━━ Material for the task
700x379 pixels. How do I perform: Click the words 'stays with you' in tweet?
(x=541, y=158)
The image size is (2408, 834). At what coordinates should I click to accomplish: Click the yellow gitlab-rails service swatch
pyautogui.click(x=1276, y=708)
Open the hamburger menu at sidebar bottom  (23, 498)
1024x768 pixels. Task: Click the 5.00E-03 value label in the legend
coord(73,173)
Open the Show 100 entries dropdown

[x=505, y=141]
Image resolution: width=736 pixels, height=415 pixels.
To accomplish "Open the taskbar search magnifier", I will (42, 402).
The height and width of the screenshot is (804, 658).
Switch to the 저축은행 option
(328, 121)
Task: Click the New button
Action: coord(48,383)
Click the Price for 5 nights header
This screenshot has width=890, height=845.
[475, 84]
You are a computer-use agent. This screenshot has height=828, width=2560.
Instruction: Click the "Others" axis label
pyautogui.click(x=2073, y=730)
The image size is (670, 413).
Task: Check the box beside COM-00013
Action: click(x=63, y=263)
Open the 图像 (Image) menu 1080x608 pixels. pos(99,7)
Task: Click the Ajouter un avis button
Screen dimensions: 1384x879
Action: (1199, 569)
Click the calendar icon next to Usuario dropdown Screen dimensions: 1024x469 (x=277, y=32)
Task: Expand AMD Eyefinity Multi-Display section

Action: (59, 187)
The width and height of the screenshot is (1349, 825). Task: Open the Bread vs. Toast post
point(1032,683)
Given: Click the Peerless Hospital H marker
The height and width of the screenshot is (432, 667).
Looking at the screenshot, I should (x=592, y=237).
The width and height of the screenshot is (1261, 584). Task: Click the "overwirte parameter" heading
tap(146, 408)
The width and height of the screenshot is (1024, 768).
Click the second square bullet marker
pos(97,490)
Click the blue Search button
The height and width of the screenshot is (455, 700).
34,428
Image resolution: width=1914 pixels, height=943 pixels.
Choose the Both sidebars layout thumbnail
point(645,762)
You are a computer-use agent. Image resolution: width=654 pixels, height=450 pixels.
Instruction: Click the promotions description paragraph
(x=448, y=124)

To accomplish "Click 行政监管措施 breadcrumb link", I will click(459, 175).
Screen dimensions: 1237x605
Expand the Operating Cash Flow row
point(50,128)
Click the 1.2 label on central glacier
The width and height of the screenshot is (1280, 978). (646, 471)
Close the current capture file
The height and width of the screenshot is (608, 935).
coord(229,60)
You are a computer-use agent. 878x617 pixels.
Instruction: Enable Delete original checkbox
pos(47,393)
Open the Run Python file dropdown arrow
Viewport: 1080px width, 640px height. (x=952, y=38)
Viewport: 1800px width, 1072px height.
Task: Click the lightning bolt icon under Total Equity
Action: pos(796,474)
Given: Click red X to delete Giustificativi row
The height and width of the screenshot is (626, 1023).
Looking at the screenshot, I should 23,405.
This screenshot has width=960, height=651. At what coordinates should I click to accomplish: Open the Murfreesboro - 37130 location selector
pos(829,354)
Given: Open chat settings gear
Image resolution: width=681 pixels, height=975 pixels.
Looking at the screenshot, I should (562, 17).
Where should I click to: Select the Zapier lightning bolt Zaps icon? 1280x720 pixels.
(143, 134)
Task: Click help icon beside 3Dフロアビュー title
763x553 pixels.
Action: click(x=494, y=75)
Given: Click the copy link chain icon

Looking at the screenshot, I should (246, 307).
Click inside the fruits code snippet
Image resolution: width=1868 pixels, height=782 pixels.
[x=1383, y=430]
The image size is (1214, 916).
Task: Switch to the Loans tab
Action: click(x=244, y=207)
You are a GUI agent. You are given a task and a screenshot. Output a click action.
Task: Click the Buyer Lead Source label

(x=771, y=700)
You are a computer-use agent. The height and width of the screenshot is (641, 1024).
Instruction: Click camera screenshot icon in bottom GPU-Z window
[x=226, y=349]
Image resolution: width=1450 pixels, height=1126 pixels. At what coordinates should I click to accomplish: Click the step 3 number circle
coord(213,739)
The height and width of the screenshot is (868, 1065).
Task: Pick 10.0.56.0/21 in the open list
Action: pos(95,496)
━━━━
→ **Brief**: Transcribe the entries exactly.

→ **Exercise result**:
700x379 pixels. How do I perform: Click the words 'stays with you' in tweet?
(x=541, y=158)
The image size is (2408, 834). At what coordinates should I click to accomplish: Click the yellow gitlab-rails service swatch
pyautogui.click(x=1276, y=708)
Open the hamburger menu at sidebar bottom  (23, 498)
1024x768 pixels. Task: Click the 5.00E-03 value label in the legend
coord(73,173)
Open the Show 100 entries dropdown

[x=505, y=141]
Image resolution: width=736 pixels, height=415 pixels.
To accomplish "Open the taskbar search magnifier", I will (42, 402).
The height and width of the screenshot is (804, 658).
Switch to the 저축은행 option
(328, 121)
Task: Click the New button
Action: coord(48,383)
Click the Price for 5 nights header
This screenshot has width=890, height=845.
[475, 84]
You are a computer-use agent. This screenshot has height=828, width=2560.
Instruction: Click the "Others" axis label
pyautogui.click(x=2073, y=730)
The image size is (670, 413).
Task: Check the box beside COM-00013
Action: click(x=63, y=263)
Open the 图像 (Image) menu 1080x608 pixels. pos(99,7)
Task: Click the Ajouter un avis button
Screen dimensions: 1384x879
Action: (1199, 569)
Click the calendar icon next to Usuario dropdown Screen dimensions: 1024x469 (x=277, y=32)
Task: Expand AMD Eyefinity Multi-Display section

Action: (59, 187)
The width and height of the screenshot is (1349, 825). Task: Open the Bread vs. Toast post
point(1032,683)
Given: Click the Peerless Hospital H marker
The height and width of the screenshot is (432, 667).
Looking at the screenshot, I should (x=592, y=237).
The width and height of the screenshot is (1261, 584). Task: Click the "overwirte parameter" heading
tap(146, 408)
The width and height of the screenshot is (1024, 768).
Click the second square bullet marker
pos(97,490)
Click the blue Search button
The height and width of the screenshot is (455, 700).
34,428
Image resolution: width=1914 pixels, height=943 pixels.
Choose the Both sidebars layout thumbnail
point(645,762)
You are a computer-use agent. Image resolution: width=654 pixels, height=450 pixels.
Instruction: Click the promotions description paragraph
(x=448, y=124)

To accomplish "Click 行政监管措施 breadcrumb link", I will click(459, 175).
Screen dimensions: 1237x605
Expand the Operating Cash Flow row
point(50,128)
Click the 1.2 label on central glacier
The width and height of the screenshot is (1280, 978). (646, 471)
Close the current capture file
The height and width of the screenshot is (608, 935).
coord(229,60)
You are a computer-use agent. 878x617 pixels.
Instruction: Enable Delete original checkbox
pos(47,393)
Open the Run Python file dropdown arrow
Viewport: 1080px width, 640px height. (x=952, y=38)
Viewport: 1800px width, 1072px height.
Task: Click the lightning bolt icon under Total Equity
Action: pos(796,474)
Given: Click red X to delete Giustificativi row
The height and width of the screenshot is (626, 1023).
Looking at the screenshot, I should 23,405.
This screenshot has width=960, height=651. At what coordinates should I click to accomplish: Open the Murfreesboro - 37130 location selector
pos(829,354)
Given: Open chat settings gear
Image resolution: width=681 pixels, height=975 pixels.
Looking at the screenshot, I should (562, 17).
Where should I click to: Select the Zapier lightning bolt Zaps icon? 1280x720 pixels.
(143, 134)
Task: Click help icon beside 3Dフロアビュー title
763x553 pixels.
Action: click(x=494, y=75)
Given: Click the copy link chain icon

Looking at the screenshot, I should (246, 307).
Click inside the fruits code snippet
Image resolution: width=1868 pixels, height=782 pixels.
[x=1383, y=430]
The image size is (1214, 916).
Task: Switch to the Loans tab
Action: click(x=244, y=207)
You are a GUI agent. You are given a task and a screenshot. Output a click action.
Task: Click the Buyer Lead Source label

(x=771, y=700)
You are a computer-use agent. The height and width of the screenshot is (641, 1024).
Instruction: Click camera screenshot icon in bottom GPU-Z window
[x=226, y=349]
Image resolution: width=1450 pixels, height=1126 pixels. At what coordinates should I click to accomplish: Click the step 3 number circle
coord(213,739)
The height and width of the screenshot is (868, 1065).
Task: Pick 10.0.56.0/21 in the open list
Action: pos(95,496)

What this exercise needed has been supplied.